I don’t know what it is I have, is it pnd? Is it situational? Hormones not settling? ADHD getting worse? Burnout? I can’t pinpoint what’s wrong. It’s been bad on and off since August. I started to get a bout of not sleeping and struggling to sleep and stressing out about sleep as I felt in my head that I don’t matter now that I’m a mum and have been told that in some words. My sleep is decent now but get the occasional bad night.

OP posts:
TammyJones · 01/02/2025 01:33

LastHope30Something · 01/02/2025 00:28

I don’t know what it is I have, is it pnd? Is it situational? Hormones not settling? ADHD getting worse? Burnout? I can’t pinpoint what’s wrong. It’s been bad on and off since August. I started to get a bout of not sleeping and struggling to sleep and stressing out about sleep as I felt in my head that I don’t matter now that I’m a mum and have been told that in some words. My sleep is decent now but get the occasional bad night.

Don’t label it - it doesn’t help.
make sure you’re getting out in the fresh air for a walk every day - sooner the better.
eat nutritious food including green veg and meat protein.
drink plenty of water and cut back on caffeine and alcohol.

gettingonfor40 · 01/02/2025 01:46

Botox and fillers don't make you look youthful, you'll just look like you're wearing a mask. Even if you think it looks good, your appearance could be permanently altered and drastic decisions are best avoided at the low points imo.

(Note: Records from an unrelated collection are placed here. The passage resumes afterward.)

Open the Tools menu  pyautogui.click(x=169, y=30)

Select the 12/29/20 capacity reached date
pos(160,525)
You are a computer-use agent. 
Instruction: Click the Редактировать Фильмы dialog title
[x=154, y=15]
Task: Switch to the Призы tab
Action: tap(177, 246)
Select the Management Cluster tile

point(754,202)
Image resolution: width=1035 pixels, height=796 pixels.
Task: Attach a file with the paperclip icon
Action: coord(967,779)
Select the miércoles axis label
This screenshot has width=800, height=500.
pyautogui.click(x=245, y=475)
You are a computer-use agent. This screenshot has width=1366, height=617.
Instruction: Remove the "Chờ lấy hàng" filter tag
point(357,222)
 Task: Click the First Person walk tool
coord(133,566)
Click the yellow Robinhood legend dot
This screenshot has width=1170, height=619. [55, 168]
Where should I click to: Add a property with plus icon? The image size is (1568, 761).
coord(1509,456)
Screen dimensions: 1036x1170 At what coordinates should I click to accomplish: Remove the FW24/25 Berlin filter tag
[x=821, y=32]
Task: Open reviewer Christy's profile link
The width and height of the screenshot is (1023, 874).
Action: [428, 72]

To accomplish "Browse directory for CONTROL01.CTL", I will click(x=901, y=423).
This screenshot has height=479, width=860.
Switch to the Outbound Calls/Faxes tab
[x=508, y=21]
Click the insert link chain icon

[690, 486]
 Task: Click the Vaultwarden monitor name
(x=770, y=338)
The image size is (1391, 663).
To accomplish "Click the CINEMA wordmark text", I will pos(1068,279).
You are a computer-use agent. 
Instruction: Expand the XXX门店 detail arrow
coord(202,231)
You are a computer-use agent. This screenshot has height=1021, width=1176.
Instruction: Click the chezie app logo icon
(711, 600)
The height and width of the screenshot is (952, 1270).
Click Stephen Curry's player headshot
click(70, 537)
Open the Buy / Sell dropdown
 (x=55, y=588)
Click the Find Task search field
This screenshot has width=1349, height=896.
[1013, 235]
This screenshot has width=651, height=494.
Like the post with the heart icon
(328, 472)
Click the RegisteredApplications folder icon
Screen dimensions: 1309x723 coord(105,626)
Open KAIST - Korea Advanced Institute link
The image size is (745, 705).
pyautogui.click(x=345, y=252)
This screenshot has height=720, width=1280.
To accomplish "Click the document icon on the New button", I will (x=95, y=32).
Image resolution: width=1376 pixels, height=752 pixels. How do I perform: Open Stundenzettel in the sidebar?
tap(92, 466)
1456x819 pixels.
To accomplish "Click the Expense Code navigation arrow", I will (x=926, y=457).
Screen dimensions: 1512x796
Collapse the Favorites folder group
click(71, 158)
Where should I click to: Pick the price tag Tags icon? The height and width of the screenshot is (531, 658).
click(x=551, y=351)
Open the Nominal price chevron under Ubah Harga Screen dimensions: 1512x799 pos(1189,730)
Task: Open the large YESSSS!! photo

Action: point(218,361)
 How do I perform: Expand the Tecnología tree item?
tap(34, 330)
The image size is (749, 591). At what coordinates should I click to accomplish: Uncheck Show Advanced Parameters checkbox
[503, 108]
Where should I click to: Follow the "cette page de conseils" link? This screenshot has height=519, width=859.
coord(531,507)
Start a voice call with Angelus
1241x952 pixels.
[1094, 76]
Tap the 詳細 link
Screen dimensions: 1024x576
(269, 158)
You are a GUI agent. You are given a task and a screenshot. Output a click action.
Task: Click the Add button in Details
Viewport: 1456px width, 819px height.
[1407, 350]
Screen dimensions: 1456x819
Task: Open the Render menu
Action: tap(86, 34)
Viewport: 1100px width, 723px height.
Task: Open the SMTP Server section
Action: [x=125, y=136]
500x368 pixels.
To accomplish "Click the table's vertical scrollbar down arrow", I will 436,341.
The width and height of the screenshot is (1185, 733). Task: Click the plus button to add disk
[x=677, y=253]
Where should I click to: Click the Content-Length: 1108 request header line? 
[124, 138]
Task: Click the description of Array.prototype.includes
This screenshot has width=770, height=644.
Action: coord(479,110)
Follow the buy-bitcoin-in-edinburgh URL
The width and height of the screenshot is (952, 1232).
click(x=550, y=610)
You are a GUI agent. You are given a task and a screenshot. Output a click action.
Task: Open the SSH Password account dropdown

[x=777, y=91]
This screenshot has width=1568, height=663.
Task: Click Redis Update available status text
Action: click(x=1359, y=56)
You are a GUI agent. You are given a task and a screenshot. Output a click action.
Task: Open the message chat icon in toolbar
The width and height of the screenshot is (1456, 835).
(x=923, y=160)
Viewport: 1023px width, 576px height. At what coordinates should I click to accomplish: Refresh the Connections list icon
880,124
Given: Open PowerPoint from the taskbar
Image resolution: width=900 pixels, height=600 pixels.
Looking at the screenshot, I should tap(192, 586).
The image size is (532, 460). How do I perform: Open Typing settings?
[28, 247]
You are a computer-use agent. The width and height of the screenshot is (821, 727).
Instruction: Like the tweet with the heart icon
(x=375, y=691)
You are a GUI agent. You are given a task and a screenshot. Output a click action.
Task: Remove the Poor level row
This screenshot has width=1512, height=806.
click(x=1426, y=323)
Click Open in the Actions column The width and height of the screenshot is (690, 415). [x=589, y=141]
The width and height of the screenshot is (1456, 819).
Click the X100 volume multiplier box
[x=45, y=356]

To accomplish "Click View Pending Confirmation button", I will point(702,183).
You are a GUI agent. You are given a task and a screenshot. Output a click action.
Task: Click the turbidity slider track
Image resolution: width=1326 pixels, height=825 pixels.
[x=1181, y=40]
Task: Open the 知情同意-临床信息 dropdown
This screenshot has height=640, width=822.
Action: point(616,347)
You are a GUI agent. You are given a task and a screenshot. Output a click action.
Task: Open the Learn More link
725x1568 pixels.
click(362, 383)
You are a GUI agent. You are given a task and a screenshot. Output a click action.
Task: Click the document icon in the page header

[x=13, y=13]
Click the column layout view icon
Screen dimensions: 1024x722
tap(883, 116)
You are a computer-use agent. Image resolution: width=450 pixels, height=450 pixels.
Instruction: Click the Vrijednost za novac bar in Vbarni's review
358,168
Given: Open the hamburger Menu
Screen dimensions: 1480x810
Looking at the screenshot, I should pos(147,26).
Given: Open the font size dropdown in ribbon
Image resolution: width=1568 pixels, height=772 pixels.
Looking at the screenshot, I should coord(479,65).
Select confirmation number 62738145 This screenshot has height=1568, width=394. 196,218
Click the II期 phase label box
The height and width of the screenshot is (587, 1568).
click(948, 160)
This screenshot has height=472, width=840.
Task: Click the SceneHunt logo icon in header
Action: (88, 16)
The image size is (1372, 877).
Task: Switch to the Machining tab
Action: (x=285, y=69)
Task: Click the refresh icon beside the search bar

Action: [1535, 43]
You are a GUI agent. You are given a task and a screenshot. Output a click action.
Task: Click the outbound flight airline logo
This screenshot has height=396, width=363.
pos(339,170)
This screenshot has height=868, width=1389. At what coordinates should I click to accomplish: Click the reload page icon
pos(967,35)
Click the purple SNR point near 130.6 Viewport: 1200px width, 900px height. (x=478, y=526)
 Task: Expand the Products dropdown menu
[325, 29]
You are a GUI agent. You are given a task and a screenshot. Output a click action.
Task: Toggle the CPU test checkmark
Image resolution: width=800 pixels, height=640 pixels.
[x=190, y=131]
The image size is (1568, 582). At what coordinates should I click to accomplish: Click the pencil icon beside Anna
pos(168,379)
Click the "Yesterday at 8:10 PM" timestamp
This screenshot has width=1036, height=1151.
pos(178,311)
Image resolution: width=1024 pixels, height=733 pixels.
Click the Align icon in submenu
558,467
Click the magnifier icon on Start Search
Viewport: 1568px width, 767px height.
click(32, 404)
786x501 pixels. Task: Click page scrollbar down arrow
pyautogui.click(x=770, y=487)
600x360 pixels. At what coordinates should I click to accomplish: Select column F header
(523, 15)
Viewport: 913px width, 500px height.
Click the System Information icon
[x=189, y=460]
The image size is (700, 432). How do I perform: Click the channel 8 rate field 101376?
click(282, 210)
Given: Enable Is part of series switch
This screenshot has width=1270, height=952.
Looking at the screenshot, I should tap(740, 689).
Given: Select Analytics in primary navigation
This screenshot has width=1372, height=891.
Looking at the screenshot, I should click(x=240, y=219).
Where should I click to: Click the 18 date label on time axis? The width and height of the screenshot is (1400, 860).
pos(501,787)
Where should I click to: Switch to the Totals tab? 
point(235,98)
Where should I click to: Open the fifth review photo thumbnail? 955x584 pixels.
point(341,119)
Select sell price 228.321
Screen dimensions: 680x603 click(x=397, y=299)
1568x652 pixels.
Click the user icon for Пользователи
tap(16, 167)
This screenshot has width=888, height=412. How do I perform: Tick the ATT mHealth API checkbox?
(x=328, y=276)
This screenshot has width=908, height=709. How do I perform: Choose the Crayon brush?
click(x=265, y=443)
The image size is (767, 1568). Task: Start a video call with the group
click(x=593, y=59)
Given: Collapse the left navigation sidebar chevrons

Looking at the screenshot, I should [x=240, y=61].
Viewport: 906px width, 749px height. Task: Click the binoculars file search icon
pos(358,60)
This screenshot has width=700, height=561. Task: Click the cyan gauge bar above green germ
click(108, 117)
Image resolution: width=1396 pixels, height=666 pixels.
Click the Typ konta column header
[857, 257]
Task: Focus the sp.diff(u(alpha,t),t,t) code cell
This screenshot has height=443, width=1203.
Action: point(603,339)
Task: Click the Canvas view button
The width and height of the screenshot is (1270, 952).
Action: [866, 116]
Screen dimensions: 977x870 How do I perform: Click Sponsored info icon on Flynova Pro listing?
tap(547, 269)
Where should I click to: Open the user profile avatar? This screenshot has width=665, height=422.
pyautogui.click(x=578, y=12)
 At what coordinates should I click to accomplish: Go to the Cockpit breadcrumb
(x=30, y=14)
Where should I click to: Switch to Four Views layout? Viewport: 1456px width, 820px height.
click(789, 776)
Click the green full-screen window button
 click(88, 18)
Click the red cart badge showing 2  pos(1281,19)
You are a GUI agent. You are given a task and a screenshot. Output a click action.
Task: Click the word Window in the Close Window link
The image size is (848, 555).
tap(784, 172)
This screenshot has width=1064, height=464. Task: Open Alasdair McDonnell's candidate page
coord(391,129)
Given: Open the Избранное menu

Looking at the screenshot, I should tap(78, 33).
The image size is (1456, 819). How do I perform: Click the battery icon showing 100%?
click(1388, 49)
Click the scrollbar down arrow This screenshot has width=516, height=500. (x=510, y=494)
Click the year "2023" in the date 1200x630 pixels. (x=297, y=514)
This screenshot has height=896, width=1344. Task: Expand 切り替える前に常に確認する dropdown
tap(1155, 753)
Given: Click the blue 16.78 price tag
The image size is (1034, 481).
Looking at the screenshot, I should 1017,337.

BingoDingoDog · 01/02/2025 02:40

have been disgustingly cyber bullying a few others who I feel have it so much better but don’t deserve it

This is horrible to read. How on earth does that make you feel better. What if the people you are cyber bullying have mental health issues and what you are doing to them pushes them over the edge. It's twisted.
You have a child. No child deserves a mother who behaves like that. Does you husband know?
Can you stop?

Gagagardener · 01/02/2025 09:31

You don't live in Gaza or Afghanistan.You are not being shot at. You do not have to beg for food. Clean drinking water comes out of the tap. Your child is healthy. You can get medical treatment without being charged because we have a publicly-funded health service. Someone mentioned a gratitude journal upthread - I recommend you try it

I am not unsympathetic, but only you can live your life - and only you can change it.